European interest in Indonesian traditional healing has had its ups and downs, but in Java jamu reigns supreme, as it has for a long, long time

Every morning across Java, women carry baskets on their backs filled with bottles containing liquid mixtures to sell on the street. These intriguing fluids, which the women prepare themselves, are known as jamu, and are traditional Indonesian herbal medicines. Traditional Indonesian healers define health in terms of a balance between the polarities of hot and cold, and dry and wet. If the human body becomes too hot, as is the case during fevers, cooling vegetables and herbs are prescribed. In a similar vein, colds are treated with spices, which heat up the body.

The jamu sellers may seem unassuming, but to many these women are walking, talking pharmacies. On their backs are possible remedies for just about everything from skin problems and rheumatic pain to sexual dysfunction. Other preparations claim to boost energy and concentration, reduce stress and enhance youth. There are even jamu concoctions that purport to have cosmetic effects. Jamu is also big business. In addition to these individual jamu sellers, a dozen industrial manufacturers (among them Nyonya Meneer, Jago, Air Mancur and Jamu Iboe) sell preparations in their own stores, in pharmacies and in small shops. There are now even exclusive jamu shops in upscale malls, targeting middle-class customers. The promotional material of the jamu industry often emphasises the ancient roots of Indonesian traditional herbal medicine and its historical links to the courts of Solo and Yogyakarta. Indeed, archaeological findings, including a number of relief carvings on the famous Borobudur temple in Central Java, indicate that herbs and spices have been used for medicinal purposes for thousands of years. Being located at the cross-roads of international trading routes, the Indonesian archipelago has a long history of contact with Chinese and Arab traders, who introduced plants, herbs and spices, and brought with them insights from Indian Ayurvedic traditions, traditional Chinese medicine, Arab healing practices and ancient Greek medicine. The abundant forests of Java provided healers with a great range of ingredients, including ginger, Javanese turmeric, galangal and cardamom, which are all still popular jamu ingredients. Even tree bark was used for intestinal complaints, despite being extremely bitter.
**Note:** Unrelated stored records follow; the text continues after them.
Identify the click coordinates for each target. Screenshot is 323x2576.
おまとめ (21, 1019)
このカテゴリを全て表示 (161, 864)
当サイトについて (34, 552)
At the fifth meeting of jamu manufacturers in 2007, President Susilo Bambang Yudoyono appealed to industry representatives to increase their exports. Increasing awareness of natural remedies and alternative medicine could lead to a greater interest in what Indonesia has to offer, but selling jamu to the world is not easy, and virtually all jamu produced in Indonesia is currently consumed there. Jamu has not always suffered from such a lack of international appeal. As a matter of fact, European physicians were once fascinated with Java’s remedies. But with the World Health Organisation estimating that up to 70 per cent of Indonesians use it on a regular basis, jamu is not going anywhere.